Après une telle démonstration de force, je me demande encore comment et pourquoi je n’ai pas vu le groupe à l’époque, mais surtout j’espère le revoir bientôt, une hypothétique prestation parisienne (on ne peut pas aller tout le temps en Belgique) pouvant permettre des conditions acoustiques bien meilleures, telles celles captées ici à l’Ancienne Belgique en mars…

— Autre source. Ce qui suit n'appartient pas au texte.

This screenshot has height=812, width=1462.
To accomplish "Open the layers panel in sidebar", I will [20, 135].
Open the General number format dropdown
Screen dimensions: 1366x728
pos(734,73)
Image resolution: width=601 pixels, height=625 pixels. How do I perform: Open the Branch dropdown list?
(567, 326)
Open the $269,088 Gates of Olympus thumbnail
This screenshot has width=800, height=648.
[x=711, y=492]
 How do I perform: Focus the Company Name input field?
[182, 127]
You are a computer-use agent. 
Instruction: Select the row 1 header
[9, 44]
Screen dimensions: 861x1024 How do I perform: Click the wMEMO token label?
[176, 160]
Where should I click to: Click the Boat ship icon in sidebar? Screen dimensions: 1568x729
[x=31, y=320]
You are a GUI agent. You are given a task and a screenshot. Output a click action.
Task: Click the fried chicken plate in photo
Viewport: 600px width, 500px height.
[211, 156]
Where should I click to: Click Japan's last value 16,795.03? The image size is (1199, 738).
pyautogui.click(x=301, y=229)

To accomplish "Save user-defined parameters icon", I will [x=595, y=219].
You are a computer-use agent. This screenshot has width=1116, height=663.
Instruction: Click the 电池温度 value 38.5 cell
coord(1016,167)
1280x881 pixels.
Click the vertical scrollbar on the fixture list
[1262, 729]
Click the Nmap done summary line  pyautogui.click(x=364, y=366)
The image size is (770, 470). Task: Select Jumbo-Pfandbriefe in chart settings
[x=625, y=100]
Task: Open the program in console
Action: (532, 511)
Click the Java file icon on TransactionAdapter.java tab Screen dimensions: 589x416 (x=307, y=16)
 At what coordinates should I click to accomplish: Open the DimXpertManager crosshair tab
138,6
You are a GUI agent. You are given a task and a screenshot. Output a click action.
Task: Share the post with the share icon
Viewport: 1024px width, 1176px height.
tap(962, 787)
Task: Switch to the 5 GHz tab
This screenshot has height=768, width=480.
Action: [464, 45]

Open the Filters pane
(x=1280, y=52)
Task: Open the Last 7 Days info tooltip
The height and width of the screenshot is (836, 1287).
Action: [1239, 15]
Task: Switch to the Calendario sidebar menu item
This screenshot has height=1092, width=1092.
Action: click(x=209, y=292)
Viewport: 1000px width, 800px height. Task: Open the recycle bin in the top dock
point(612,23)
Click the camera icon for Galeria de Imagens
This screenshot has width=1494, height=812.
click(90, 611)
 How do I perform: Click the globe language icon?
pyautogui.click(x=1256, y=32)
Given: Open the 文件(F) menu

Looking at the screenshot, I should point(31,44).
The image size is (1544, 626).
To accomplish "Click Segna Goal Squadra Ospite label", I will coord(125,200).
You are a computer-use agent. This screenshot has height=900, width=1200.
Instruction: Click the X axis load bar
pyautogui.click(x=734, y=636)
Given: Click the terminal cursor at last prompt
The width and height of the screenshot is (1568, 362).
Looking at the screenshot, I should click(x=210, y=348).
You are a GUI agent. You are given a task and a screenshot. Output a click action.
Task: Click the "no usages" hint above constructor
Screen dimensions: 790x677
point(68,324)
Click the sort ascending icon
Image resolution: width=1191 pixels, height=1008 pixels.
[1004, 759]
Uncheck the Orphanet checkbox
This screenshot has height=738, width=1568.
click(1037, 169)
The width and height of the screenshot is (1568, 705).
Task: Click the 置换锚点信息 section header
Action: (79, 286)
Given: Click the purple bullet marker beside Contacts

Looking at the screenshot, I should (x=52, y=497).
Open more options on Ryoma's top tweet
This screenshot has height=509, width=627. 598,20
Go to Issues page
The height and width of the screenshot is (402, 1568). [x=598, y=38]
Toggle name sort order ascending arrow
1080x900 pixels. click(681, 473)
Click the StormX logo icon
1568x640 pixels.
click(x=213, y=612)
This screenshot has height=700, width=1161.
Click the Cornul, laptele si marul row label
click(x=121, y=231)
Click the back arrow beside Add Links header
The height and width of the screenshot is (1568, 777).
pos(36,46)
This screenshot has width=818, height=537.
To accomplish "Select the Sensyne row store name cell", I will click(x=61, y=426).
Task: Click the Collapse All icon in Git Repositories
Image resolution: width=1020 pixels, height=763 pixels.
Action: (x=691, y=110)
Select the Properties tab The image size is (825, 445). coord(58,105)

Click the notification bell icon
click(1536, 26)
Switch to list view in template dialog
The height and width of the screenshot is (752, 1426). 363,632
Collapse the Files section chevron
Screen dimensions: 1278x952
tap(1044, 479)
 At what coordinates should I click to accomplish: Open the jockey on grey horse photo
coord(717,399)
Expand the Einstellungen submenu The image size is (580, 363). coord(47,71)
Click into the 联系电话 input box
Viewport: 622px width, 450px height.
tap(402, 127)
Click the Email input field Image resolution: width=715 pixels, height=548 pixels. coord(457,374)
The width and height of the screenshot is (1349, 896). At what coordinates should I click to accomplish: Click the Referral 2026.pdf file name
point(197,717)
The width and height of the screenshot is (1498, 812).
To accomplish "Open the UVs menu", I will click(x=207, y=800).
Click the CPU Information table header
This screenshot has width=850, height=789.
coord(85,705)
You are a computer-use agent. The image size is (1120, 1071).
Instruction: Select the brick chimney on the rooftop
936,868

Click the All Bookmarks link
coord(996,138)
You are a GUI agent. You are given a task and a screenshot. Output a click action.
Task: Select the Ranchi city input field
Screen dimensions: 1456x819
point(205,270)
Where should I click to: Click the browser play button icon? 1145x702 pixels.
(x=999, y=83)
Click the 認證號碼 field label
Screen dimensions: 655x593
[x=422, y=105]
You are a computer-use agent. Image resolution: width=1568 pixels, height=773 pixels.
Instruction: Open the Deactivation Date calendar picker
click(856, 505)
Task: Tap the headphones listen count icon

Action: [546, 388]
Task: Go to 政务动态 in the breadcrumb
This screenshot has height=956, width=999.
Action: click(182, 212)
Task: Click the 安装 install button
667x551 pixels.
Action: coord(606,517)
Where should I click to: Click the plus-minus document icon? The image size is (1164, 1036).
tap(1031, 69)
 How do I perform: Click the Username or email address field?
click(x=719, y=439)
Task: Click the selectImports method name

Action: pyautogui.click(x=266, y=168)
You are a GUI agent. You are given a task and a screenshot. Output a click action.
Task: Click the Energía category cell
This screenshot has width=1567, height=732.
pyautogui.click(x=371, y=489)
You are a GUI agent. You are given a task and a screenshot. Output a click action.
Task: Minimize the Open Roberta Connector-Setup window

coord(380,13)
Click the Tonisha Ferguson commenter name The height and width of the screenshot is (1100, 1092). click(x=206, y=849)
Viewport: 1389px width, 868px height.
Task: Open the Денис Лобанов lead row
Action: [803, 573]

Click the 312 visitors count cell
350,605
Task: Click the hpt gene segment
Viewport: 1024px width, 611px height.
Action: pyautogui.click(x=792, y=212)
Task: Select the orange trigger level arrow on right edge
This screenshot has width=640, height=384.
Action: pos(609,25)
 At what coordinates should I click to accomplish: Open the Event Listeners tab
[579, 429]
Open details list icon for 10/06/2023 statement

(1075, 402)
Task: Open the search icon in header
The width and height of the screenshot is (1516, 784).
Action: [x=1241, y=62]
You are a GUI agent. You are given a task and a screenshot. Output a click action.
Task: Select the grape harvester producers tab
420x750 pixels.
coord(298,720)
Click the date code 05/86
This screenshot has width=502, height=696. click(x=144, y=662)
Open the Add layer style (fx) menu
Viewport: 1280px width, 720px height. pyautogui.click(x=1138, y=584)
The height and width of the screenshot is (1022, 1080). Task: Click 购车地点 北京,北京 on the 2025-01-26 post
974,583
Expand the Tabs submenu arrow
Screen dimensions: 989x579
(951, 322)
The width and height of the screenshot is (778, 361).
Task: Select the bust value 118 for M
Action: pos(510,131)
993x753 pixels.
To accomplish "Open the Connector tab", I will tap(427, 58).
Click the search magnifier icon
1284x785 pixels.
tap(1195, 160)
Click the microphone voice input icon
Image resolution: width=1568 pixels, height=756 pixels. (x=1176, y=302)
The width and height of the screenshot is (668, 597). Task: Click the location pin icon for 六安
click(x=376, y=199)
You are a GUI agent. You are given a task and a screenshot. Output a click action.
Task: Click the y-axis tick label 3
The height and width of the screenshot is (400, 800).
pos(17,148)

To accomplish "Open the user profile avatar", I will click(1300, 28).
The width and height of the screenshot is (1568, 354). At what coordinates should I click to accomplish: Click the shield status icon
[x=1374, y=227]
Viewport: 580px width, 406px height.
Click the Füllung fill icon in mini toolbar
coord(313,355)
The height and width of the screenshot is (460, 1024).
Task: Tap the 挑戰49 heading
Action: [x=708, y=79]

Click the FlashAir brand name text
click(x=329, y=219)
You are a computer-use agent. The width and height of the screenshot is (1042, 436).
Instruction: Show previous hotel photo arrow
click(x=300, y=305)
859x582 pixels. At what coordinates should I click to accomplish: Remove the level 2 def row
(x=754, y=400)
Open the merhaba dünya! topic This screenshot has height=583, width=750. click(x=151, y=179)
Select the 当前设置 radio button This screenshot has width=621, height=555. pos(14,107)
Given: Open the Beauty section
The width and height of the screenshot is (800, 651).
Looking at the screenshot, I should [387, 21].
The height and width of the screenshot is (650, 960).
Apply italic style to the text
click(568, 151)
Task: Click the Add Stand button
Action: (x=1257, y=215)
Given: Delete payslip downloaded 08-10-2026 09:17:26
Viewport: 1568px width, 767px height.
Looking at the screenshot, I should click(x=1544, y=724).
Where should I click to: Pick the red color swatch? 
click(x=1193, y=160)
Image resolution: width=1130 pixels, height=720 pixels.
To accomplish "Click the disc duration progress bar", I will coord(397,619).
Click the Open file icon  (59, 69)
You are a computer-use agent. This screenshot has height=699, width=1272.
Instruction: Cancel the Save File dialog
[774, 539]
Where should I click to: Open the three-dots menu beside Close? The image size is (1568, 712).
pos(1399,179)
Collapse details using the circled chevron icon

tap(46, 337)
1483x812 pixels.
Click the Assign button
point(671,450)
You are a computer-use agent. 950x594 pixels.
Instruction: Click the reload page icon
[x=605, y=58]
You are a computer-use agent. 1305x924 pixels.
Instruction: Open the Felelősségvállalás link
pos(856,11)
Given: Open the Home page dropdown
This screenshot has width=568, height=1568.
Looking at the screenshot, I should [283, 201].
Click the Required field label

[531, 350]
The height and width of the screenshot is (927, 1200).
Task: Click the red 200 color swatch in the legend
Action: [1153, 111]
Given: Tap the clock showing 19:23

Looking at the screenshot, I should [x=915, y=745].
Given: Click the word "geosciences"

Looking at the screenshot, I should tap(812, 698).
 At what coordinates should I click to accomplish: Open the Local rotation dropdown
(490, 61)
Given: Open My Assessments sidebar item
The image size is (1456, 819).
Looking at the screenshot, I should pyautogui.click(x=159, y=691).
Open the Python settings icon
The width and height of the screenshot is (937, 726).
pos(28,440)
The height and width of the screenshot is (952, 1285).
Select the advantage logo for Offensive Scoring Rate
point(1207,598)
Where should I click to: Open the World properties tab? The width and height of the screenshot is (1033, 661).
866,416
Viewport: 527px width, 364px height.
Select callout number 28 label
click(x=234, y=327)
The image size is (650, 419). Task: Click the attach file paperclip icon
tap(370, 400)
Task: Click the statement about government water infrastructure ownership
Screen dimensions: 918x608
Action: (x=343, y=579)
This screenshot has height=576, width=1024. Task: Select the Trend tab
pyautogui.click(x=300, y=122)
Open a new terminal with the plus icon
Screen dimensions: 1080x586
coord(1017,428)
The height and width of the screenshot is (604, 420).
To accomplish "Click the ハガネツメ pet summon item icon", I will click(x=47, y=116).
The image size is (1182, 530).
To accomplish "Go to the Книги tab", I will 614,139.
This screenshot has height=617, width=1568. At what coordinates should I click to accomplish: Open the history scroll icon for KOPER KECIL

Vous comprenez bien qu’on ne cherche pas à écouter autre chose avant de retourner vers nos pénates parisiens, il y a de la route à faire en se remémorant ce fantastique concert, qui permet au passage de ne pas tenir rigueur aux autres groupes écoutés pendant la journée : rien que pour La Muerte, il fallait être là !
 

Set-list (très partielle au départ, elle a été complétée par le groupe lui-même, de grand seigneurs en plus !) :

  1. I lost my hand
  2. I would die faster
  3. Wild fucker
  4. Black god white devil
  5. Burst my soul
  6. Écoute cette prière
  7. Shoot in your back
  8. Serial killer
  9. Couteau dans l’eau
  10. L’essence des chocs
  11. Kustom kar kompetition
  12. Lucifer sam
  13. Wild thing

 

La suite, ce sera sans doute dès mercredi à la Comedia, avec les Kumbia Queers argentino-mexicaines.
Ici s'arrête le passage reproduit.